Ce dont nous parlons ici, c’est d’un ensemble de dix écoles, réparties sur deux villages, qui ont décidé d’unir leurs forces pour s’atteler à un défi de taille : la délivrance des services éducatifs. Ce processus de changement a été initié par des interventions financées par des donateurs, qui ont permis d’adopter des lignes directrices et d’installer un cadre régissant l’autonomie des écoles et l’engagement des communautés. Ce que prouve cette expérience, en fait, c’est que des interventions extérieures peuvent être adaptées par des collectivités locales en fonction de leurs structures sociales, politiques et administratives existantes. Pour les collectivités qui cherchent à adopter les meilleures pratiques internationales sans pour autant les plaquer sans discernement, c’est là une précieuse leçon : les spécificités du contexte local peuvent être prises en compte.

Adapter les interventions extérieures aux institutions locales

Le gouvernorat d’Al-Salt est un véritable bastion de la société tribale jordanienne. Les familles qui y habitent sont installées là depuis si longtemps que la mémoire collective est riche de toutes les querelles, alliances et conquêtes politiques vécues par plusieurs générations. Dans ces milieux aux liens très étroits, enseignants et élèves ont parfaitement conscience des failles du système éducatif. Après s’être battus pour obtenir l’aide nécessaire, ils ont d’une certaine manière perdu confiance dans les capacités du ministère de l’Éducation à leur fournir rapidement les services attendus.

« Le ministère de l’Éducation réagit trop lentement », explique Maytham (afin de préserver l’anonymat des personnes interrogées, les prénoms ont été modifiés), enseignant d’une des dix écoles concernées. « Nous savons que nous ne pouvons pas compter sur eux pour résoudre tous nos problèmes ». Face aux inquiétudes vis-à-vis des capacités du ministère à relever correctement le défi des services éducatifs, un programme a été lancé pour accroître l’autonomie des écoles et renforcer l’engagement des communautés : le Programme de développement des écoles et des districts.

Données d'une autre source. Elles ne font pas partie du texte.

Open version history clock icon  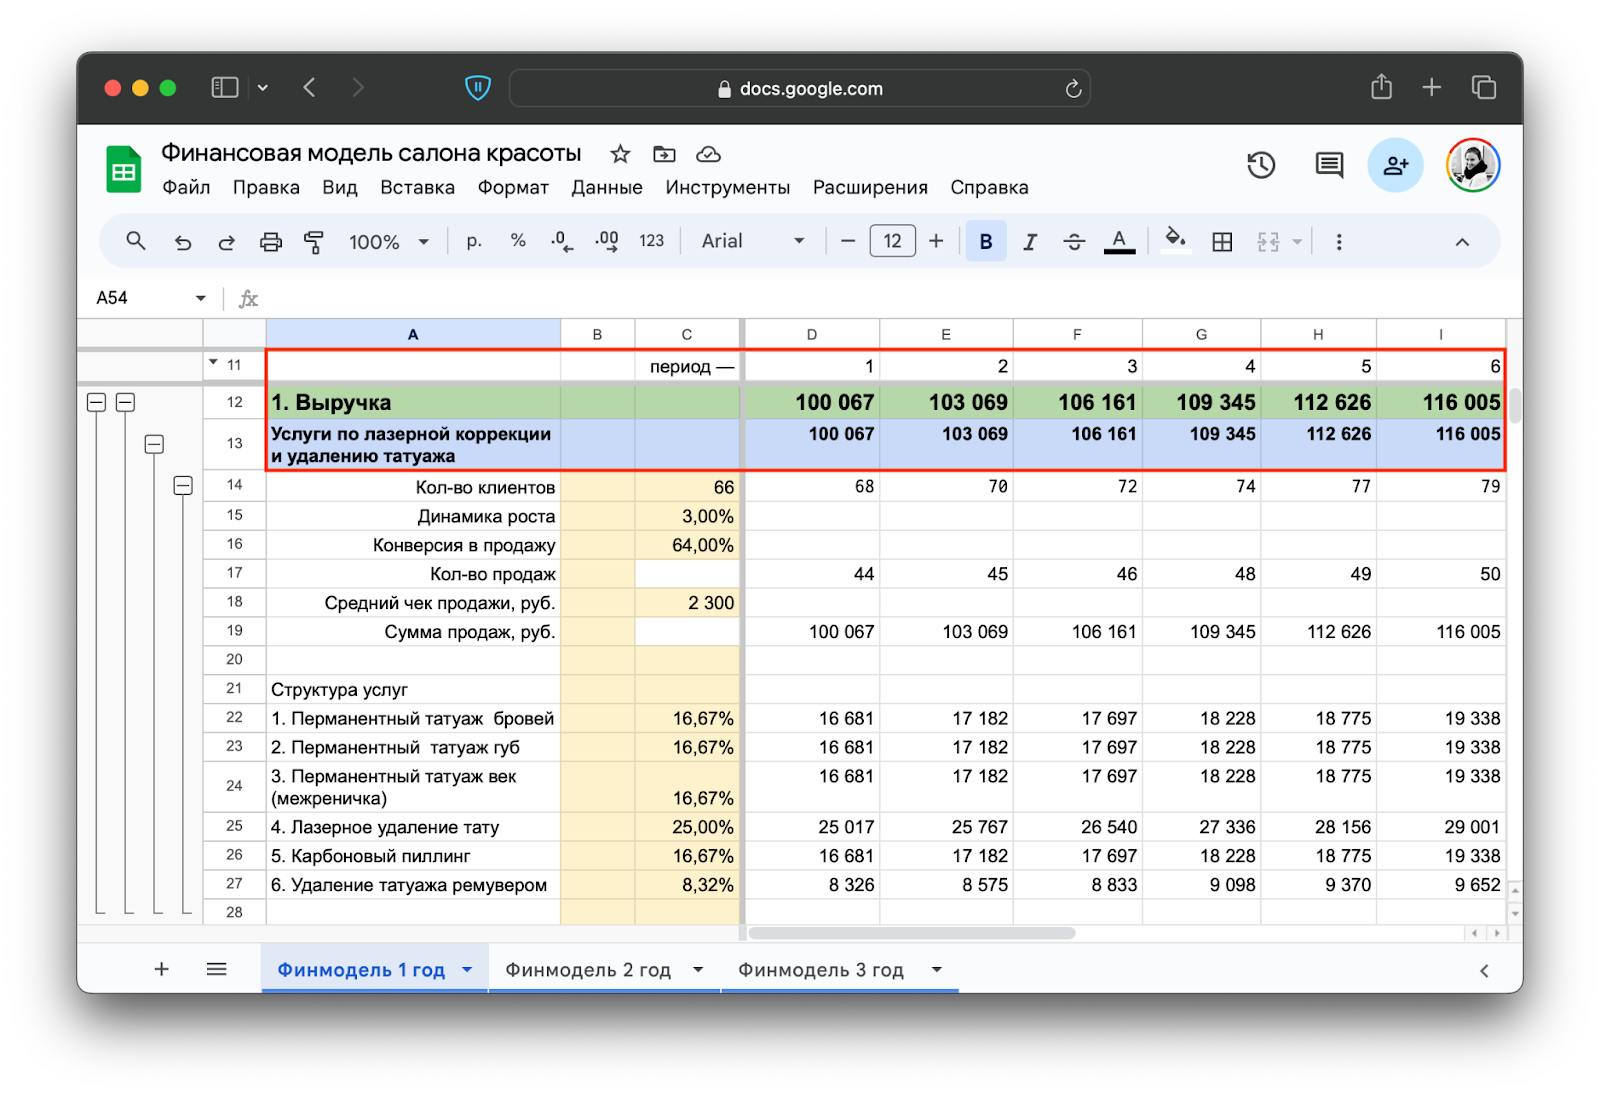click(1261, 165)
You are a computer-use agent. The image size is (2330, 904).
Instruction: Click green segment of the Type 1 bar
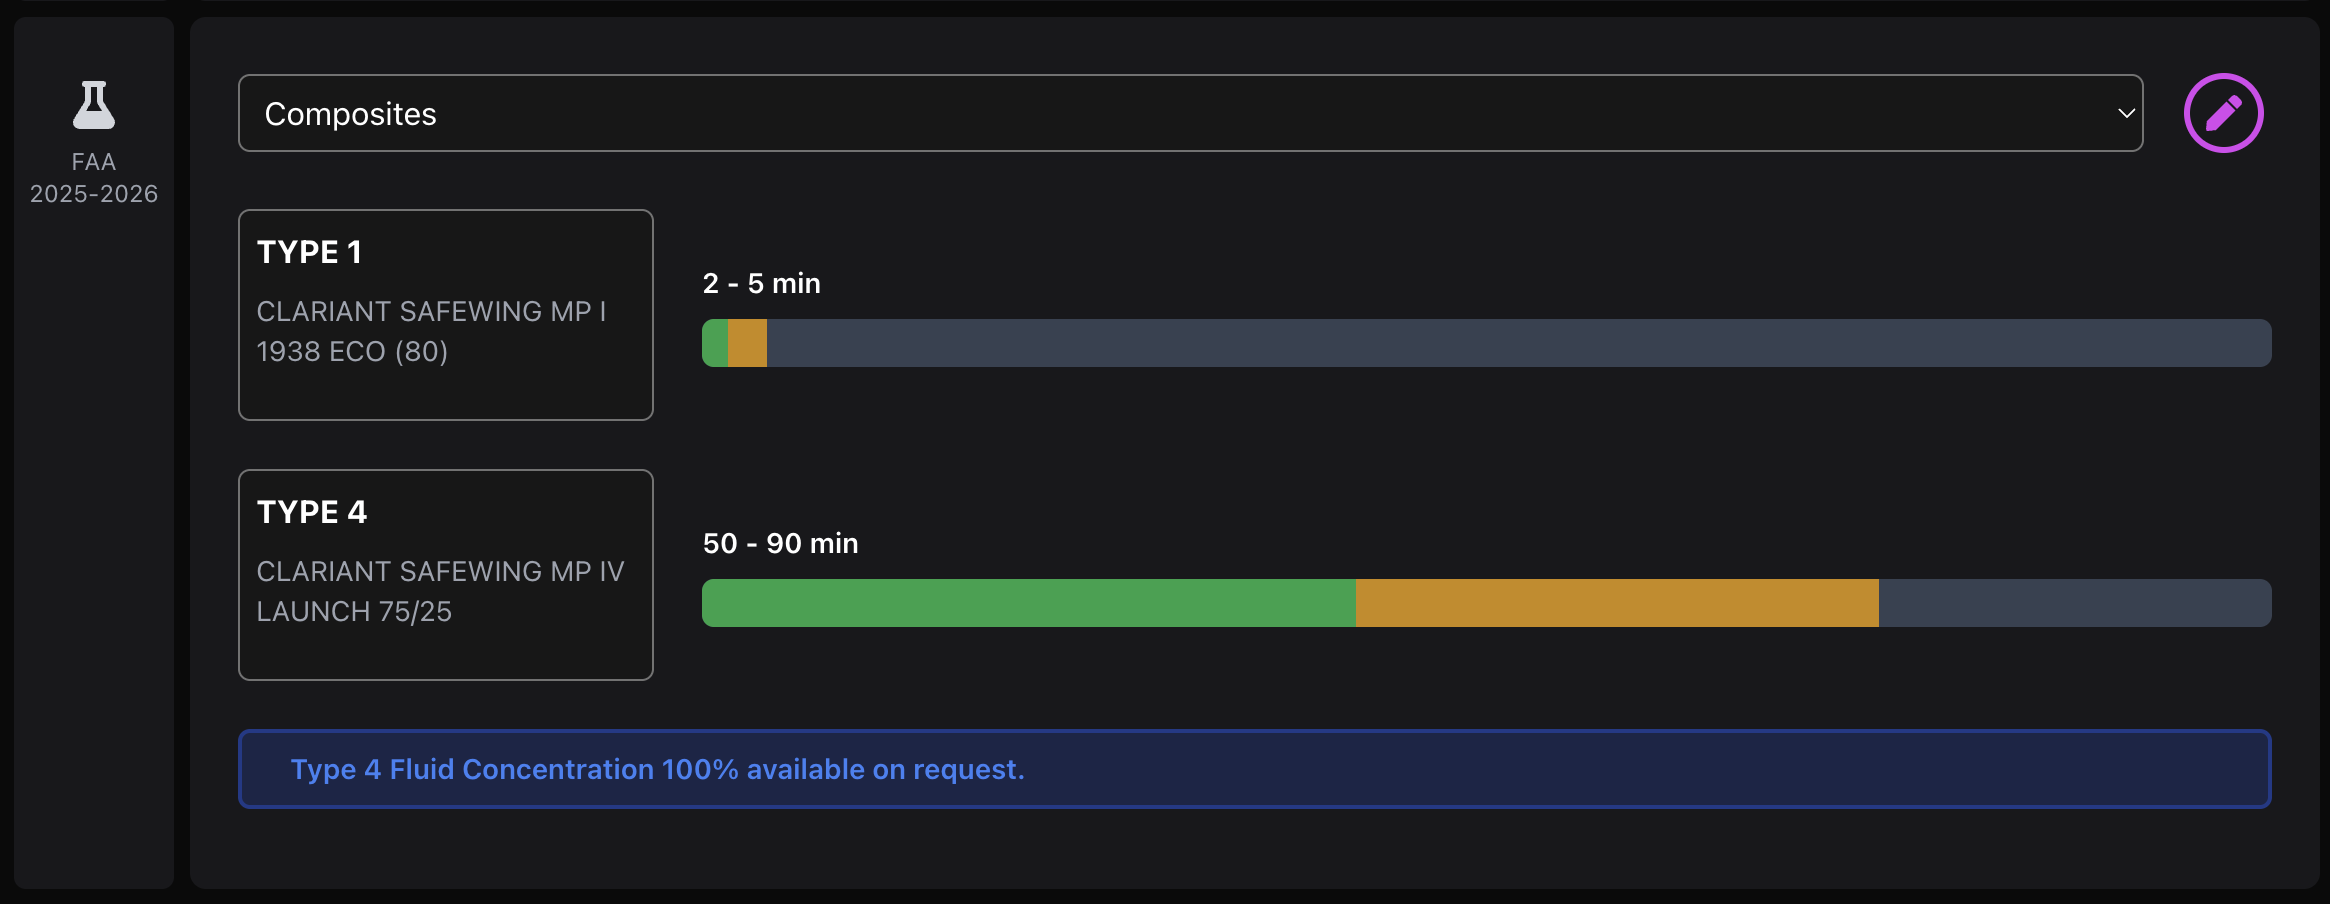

Dans ce cadre, les dix écoles des villages d’Ira et de Yarqa ont constitué ensemble un pôle d’éducation qui rend compte au conseil d’éducation local, lequel dépend d’une direction des opérations. Les membres de la communauté, les enseignants et les directeurs d’établissement ont bénéficié d’une formation pour constituer à la fois le pôle et le conseil local. Ils ont également été sensibilisés à l’intérêt et l’utilité de travailler avec leurs écoles et de les faire collaborer.

Grâce à la diversité de ses membres – directeurs, enseignants, parents d’élèves, élèves et représentants de la communauté – le conseil local agrège les demandes et peut aborder toutes les difficultés rencontrées par les habitants. Cela a permis de favoriser l’adhésion de la communauté, la transparence et, partant, la reddition de comptes par les écoles qui délivrent ces services. Mais ce processus n’aurait pas pu réussir sans l’engagement et l’implication indéfectibles de toutes les parties. Parallèlement à la réorganisation de la communauté scolaire, engagée par les établissements et les collectivités, les citoyens, les enseignants et les élèves en sont venus à adopter une vision commune.

Cette vision présente l’avantage de compléter des systèmes locaux formels et informels qui ont parfois joué les uns contre les autres. Les communautés ont donc trouvé leur propre manière de faire évoluer les structures formelles et informelles en place dans le but, partagé par tous, d’améliorer l’éducation de leurs enfants. Cela a permis de rassurer certains partisans de la réforme, inquiets que l’autonomie accrue des écoles et l’engagement plus marqué des communautés ne déplaisent aux chefs tribaux locaux.

 « Nous vivons dans un petit village rural et sommes comme une grande famille. Nous nous réunissons souvent le soir, que ce soit pour des rencontres familiales ou, plus formellement, pour des majlis (assemblées), où nous discutons de nos problèmes et parlons entre nous et avec nos enfants de ce qui se passe à l’école », raconte un parent d’élève. Ces liens étroits et la circulation de l’information rendent caducs les moyens formels de communication au sein de l’école, puisque tout le monde se voit régulièrement au dehors. Mais malgré la fréquence de ces interactions, les échanges entre les parents et les enseignants se réduisent aux problèmes de comportement et de résultats.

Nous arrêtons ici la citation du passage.